My interpretation goes like this.
Before me I see a beautiful golden maple tree in autumn. The leaves shimmer in the light like gold, and then begin to drop one by one, dancing this way and that, shimmying to the ground. I try to catch one, to grasp it in my hand so I can save it, press it into a book, or between two sheets of waxed paper like I did as a child. I must have at least one or two for my collection! The problem is I can’t catch one. Just as one seems to be within my grasp it will sways somewhere else, and so I chase there. I am always frenetically chasing after these beautiful leaves, and yet never really capturing them for myself permanently. This builds frustration in me, and feelings of hopelessness, and anger, and self-doubt (maybe the leaves don’t want me?), and so on.
Just recently, I had an incident that I think illustrates this second Noble Truth in my life. A teaching friend whom I deeply respect and admire over-reacted to my leaving an empty food container in her trash when a raccoon go into it overnight. Yes, she had asked for us not to do so, but I had felt I had “licked the container clean” and felt comfortable discarding it as I had. My friend did not feel the same. She didn’t know it was mine when she made an example of it before the class the next day. I was mortified, partly at what had happened and that it was my fault, and also partly because of her big reaction to it. I confessed that it was mine, and everyone in the group including the teacher seemed to let it go, but I didn’t.
I stewed over it for the following week, I added self-aggressive thoughts about how stupid I was, how I hoped she would still like me, that she would still want me in her art classes as her student, how everyone in the group must think I’m an idiot and so on. I swirled in these thoughts, attaching to them. Finally, I wrote her a note, and we cleared the air. She had let this thing go last week. I, on the other hand, had not. When she wrote to say that all was fine between us, I felt such a surge of relief that I cried. Imagine, crying over a mauled-by-a-raccoon food container!

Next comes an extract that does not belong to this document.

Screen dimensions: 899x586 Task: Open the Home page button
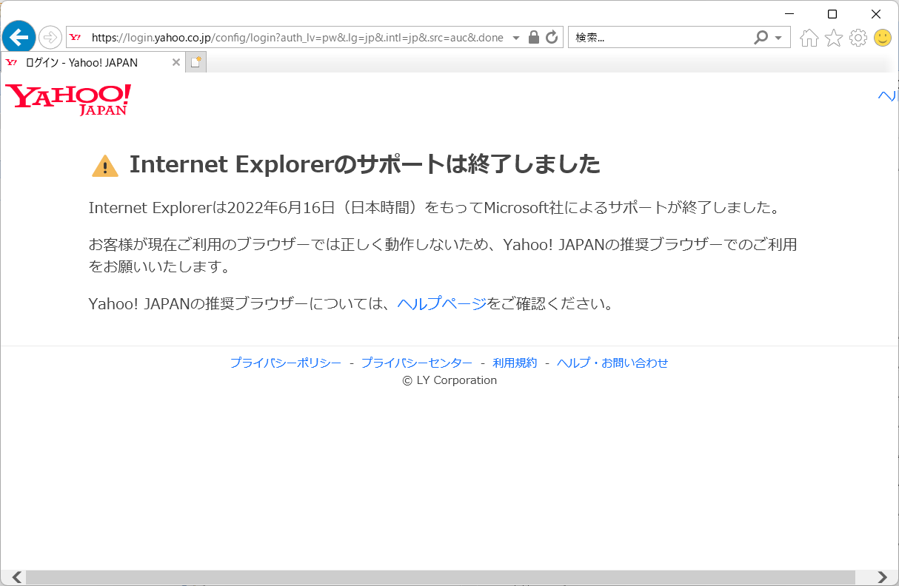[809, 37]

As I was journaling about this yesterday, I was reminded of the story Susan tells in her book Right Here Now, pg 56 about how after her breakup she had gotten lost in the thoughts of her ex and his new girlfriend, and what she should or shouldn’t have done, etc., and how while sitting on the hot summer curb on trash day, a voice came which said, “But nothing is happening right now.” Certainly in my case, no one was in my room at home shoving that mauled food container in my face, yelling at me, calling me a bad person. It was only me. Nothing was happening then. I was creating it all.
To me, I’m slowly realizing how this grasping and craving and adding story to events and incidents has plagued me much of my life. And I’m actually kind of excited to have had this awareness, this awakening, as painful as this past week has been with this drama on top of having COVID.
I’m grateful to be in this course to experience the teachings given that all seem to be leading back to my meditation practice. Breathing in, out, letting go, begin again. Wow, kind of amazing.Ginny Taylor
ParticipantI love how you are devoted to understanding what really matters to you. I, too, feel a danger warning with devotion to a guru or living individual. Your last line about surrendering to and allowing your heart to open deeply spoke to me.
Ginny Taylor
ParticipantKate, I love that you bring in some historical context about Buddhism in Tibet. I think I forget how the teachings were transmitted in such a closeness between guru and student. I also loved your last lines which made me think of Susan’s book Start Here Now. Thank you again for the definitions!
Ginny Taylor
ParticipantJenn, I love that you mention Pema Chodron’s quote and that the guru could be metaphorical instead of real, and that devotion can be to the lineage. I really appreciate this insight.